Reb Zalman was a temporal Colossus of Rhodes, standing with one foot in the 19th century and the other in the 21st, despite having witnessed the atrocities of the 20th century. Narrowly escaping Vichy France as a young man, he came to the United States in 1941. Ordained and fully rooted in Orthodox Judaism, his life kept teaching him. He interacted with mystics of other religions and the countercultural world of the 1960s and ’70s.

He evolved, creatively blending Jewish mysticism, progressive environmental and feminist politics, and the shared spiritual wisdom transcending religious boundaries; enabling him to give his followers an alternative to the post-Holocaust Judaism that looked outward as it reconstituted itself after Hitler’s attempt to banish us from the material world. 

The Judaism of my youth was Judaism of the ohel/tent. Our people’s losses were so monumental that our bereft leaders could do little but attempt to reestablish footholds in the material world. They built Israel and they built buildings, as if to say to the world (and to themselves), “Am Yisrael Chai! (The people of Israel live!) 

In the 1950s, as I sat on hard chairs in the un-air-conditioned classrooms of New Orleans’ Touro Synagogue, my teachers rarely attempted to transmit a connection with God. How could they? So many survivors, whether they had actually suffered the Shoah, had lost their faith. How could God have abandoned God’s people?

Much of this God-wrestling was unconscious. So soon after World War II there was as yet no language for the theological metamorphosis that followed the Holocaust. The teachers before us had not found words for what was rumbling in their shocked and tormented psyches. They foisted upon us a rote Judaism, whose essence we could not understand.
God bless them, and may they rest in peace.
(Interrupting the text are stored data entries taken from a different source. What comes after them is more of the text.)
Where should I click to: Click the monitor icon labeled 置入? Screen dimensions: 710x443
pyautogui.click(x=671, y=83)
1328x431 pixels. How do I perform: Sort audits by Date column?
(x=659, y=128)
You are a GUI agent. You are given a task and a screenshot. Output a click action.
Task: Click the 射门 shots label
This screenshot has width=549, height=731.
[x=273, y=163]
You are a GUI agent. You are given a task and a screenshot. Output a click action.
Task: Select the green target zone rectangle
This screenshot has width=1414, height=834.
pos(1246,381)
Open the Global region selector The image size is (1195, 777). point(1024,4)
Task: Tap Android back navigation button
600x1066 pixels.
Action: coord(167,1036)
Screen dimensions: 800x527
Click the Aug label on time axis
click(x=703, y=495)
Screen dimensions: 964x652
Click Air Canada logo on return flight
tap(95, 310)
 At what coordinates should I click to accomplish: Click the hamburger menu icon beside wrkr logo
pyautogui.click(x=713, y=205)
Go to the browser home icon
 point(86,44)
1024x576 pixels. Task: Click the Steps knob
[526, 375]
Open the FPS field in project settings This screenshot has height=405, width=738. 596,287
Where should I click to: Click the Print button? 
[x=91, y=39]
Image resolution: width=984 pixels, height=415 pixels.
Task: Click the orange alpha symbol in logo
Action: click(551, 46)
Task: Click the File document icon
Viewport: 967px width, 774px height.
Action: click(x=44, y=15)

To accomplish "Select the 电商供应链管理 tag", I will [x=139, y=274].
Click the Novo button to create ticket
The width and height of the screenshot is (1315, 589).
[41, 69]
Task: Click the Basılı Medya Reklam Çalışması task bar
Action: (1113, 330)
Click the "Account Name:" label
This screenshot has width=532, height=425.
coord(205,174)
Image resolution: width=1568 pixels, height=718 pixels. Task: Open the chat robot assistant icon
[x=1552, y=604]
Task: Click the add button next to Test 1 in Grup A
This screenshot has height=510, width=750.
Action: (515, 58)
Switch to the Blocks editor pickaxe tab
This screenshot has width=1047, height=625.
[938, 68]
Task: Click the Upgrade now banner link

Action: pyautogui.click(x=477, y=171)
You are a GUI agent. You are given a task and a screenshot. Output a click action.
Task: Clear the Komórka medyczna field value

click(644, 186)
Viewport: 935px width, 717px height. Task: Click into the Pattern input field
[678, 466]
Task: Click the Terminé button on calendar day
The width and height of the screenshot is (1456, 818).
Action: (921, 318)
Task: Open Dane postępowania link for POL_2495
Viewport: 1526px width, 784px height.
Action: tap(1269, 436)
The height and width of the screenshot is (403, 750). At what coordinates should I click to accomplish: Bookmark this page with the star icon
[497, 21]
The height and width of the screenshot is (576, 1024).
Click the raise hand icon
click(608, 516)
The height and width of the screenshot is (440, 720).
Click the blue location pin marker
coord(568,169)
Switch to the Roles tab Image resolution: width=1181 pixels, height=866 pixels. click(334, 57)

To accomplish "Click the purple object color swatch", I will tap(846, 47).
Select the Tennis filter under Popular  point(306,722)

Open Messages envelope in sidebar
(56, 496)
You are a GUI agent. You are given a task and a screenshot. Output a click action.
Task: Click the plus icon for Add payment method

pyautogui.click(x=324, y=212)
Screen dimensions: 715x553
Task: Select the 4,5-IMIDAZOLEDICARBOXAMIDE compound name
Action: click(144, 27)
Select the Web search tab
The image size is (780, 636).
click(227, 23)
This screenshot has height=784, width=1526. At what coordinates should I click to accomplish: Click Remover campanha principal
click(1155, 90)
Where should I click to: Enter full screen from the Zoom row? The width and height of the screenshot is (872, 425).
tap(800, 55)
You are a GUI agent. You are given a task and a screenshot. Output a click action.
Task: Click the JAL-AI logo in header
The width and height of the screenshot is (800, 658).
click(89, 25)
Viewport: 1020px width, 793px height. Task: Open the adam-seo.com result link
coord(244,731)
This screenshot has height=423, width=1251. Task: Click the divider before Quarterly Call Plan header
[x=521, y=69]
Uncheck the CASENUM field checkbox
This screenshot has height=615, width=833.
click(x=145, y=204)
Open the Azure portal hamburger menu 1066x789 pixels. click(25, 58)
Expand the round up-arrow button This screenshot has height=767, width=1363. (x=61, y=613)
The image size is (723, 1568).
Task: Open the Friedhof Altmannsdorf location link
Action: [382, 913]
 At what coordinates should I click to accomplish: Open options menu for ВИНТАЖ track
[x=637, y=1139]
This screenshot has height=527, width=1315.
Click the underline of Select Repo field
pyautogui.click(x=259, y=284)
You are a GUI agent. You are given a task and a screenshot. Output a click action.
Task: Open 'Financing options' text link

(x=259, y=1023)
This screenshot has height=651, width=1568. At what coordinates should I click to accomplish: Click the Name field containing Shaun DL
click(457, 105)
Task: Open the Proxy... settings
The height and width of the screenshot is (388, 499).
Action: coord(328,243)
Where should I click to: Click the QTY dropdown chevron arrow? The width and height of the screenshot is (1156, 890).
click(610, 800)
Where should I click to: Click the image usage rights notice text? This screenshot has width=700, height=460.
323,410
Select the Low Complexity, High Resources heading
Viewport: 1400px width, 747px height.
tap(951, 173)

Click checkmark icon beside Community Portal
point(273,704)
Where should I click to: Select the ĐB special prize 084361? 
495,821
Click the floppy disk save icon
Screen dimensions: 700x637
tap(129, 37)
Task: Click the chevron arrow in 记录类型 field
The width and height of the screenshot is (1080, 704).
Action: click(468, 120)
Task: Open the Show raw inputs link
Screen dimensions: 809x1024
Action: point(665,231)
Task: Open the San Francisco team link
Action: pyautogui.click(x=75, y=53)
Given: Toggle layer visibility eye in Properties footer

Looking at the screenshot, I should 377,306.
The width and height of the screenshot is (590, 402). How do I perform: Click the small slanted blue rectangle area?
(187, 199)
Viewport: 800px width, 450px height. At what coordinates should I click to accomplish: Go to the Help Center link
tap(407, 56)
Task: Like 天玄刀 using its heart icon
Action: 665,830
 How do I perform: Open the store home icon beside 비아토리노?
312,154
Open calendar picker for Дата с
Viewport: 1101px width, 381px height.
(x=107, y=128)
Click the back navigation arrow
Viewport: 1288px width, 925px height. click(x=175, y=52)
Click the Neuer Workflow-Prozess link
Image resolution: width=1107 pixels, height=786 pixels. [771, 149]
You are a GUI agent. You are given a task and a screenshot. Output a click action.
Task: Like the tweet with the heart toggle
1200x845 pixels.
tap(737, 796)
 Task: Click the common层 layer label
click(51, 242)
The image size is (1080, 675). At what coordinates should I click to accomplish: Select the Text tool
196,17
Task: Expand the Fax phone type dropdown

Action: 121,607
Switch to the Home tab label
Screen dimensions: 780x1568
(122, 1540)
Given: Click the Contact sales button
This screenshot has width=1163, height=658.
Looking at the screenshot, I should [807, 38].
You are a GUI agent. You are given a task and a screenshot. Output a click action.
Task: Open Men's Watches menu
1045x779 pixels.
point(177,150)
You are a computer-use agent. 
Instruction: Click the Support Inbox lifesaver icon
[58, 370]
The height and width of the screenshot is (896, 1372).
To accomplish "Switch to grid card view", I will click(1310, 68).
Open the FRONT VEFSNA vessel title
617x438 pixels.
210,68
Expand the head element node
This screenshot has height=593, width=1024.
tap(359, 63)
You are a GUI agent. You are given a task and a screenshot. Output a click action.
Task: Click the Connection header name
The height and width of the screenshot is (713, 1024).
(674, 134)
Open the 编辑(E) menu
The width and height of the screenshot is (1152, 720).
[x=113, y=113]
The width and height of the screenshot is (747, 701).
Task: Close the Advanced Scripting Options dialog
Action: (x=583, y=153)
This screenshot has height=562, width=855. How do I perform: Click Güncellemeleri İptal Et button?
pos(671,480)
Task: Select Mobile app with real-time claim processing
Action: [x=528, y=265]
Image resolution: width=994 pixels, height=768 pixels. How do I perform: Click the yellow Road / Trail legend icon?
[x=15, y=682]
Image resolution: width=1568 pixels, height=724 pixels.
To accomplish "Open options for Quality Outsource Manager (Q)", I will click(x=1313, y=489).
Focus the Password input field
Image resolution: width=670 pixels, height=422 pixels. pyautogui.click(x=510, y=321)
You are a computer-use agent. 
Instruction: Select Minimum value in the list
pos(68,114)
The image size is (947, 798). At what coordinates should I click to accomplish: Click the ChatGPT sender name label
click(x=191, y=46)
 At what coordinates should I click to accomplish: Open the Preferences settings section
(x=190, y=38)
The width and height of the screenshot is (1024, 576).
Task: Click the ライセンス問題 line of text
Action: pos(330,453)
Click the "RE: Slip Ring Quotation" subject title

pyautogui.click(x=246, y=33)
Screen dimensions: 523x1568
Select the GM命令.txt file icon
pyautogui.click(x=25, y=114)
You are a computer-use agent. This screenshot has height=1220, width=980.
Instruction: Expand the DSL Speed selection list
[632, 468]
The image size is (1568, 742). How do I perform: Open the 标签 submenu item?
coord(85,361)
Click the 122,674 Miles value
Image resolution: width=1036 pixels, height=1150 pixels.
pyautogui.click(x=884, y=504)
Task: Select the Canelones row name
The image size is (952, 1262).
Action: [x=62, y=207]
They were stunned and grieving — wrestling with God.

Reb Zalman, founder of the Jewish Renewal Movement, provided an alternative to this exoteric Judaism, making Jewish esoteric teachings available to those locked out of the gates of Jewish wisdom by assimilation and gender. Diving deeply into Judaism as a spiritual path, he taught us to be Jews who danced with God and prayed with our feet as we marched for social justice, as well as Jews who sat in silence and felt the movements of holiness within.

“Each of us has been deployed, our call imprinted at birth,” Reb Zalman said. “We are arrows shot from a Holy Quiver as our souls take bodies when we exit our mothers’ wombs. Each of us is different, yet we are all in the image of God, each with a unique purpose.”

Our task, he taught, was to continually refine our souls so that we could remain aligned with that purpose, in order to manifest our distinct face of God.

In memory of my beloved teacher, I strive daily to turn my tent into a mishkan. 


Rabbi Anne Brener, a Los Angeles-based psychotherapist and spiritual director, is a professor at the Academy for Jewish Religion, California.